The Westfjords are that beautiful. It’s as if, just when you think you’ve seen as much beauty as can possibly exist, the gods throw this in your face, like “BAM! You thought that was it? Get a load of the Westfjords.”
In search of…
I don’t know how Thayer managed to keep our Suzuki Swift from tumbling over the guardrail-less mountain roads. His eyes—like mine—were glued to the water that glowed bright blue and gold, like it had swallowed the sun, maybe to bring itself closer to heaven. We pulled over just to stare, and the stinging in my eyes stretched down to squeeze my throat until, inevitably, my cheeks were streaked with tears.
Once we’d composed ourselves, we pressed on in search of lodging. We stopped in Dýrafjörður, where there were two guesthouses, but no one to be found at either of them. One—Hótel Núpur—was unlocked, so we snuck in and roamed the former schoolhouse, searching in vain for someone to give us a room but finding only deserted hallways filled with framed class pictures dating back to 1953.
It was a long time before we reached the next guesthouse, Hótel Látrabjarg, and when we arrived there was no one there, either. To be fair, it was 22:00, even though it felt like midday. Thayer found the cook in the backyard gardening, because why wouldn’t the cook be gardening? At night? He didn’t speak much English but he knew what we were after. He whipped out his phone, and soon the host pulled up in his truck and welcomed us in—a happy ending to a seemingly endless day. And yet, I don’t think we’d have been upset if we’d had to continue driving along the fjords all night. Or forever.
“Oh, hkbmfnvosld!”
The next day was another lengthy, stunning drive to the bird cliffs where, as you might imagine, there were many birds, including puffins. We also did some frolicking at the westernmost part of Iceland—and therefore Europe—at Bjargtangar.
In a small town on our way out of the fjords, we stopped at an Icelandic handicrafts store and I bought a precious “lopapeysa” with short sleeves and a sheep pattern around the neck. After doing giddy jumpy-claps over my purchase, I discovered that the woman sitting nearby knitting was the one who made it. It’s not often you get to meet the maker of the stuff you buy, and I wanted to hug her and the sheep that inspired her.

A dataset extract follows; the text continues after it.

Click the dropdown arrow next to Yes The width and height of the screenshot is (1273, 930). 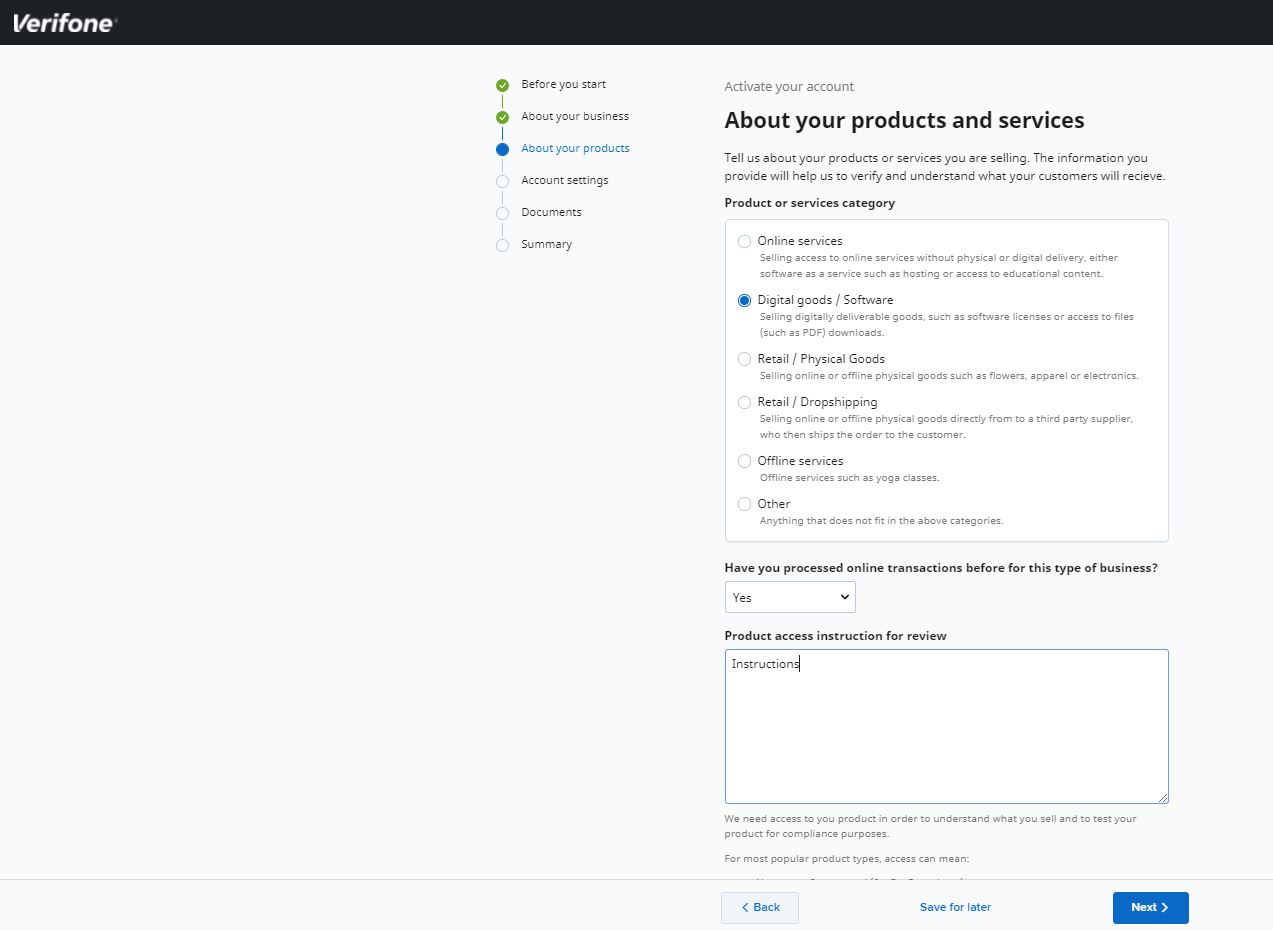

The woman and her daughter were kind enough to help us plot our route to Hellnar, but not before several minutes of language barrier over the pronunciation of “Hellnar.” Over and over we said it, our repetition met only with their confused stares. Finally, we pointed to our map. “Oh, Hkbmfnvoslvd!” they said, or they may as well have for how much the Icelandic pronunciation sounds like “Hellnar.”
Heavy hearts
We left the Westfjords with heavy hearts—the good kind of heavy that can only come from being so full of love and happiness that your heart might actually split open at the next snow-tipped mountain or pristine reflection in still, silent water you see. The kind of heavy that returns in part with every recalled image long after you leave. The kind you can’t wait to feel again, in all its crushing glory, when you return.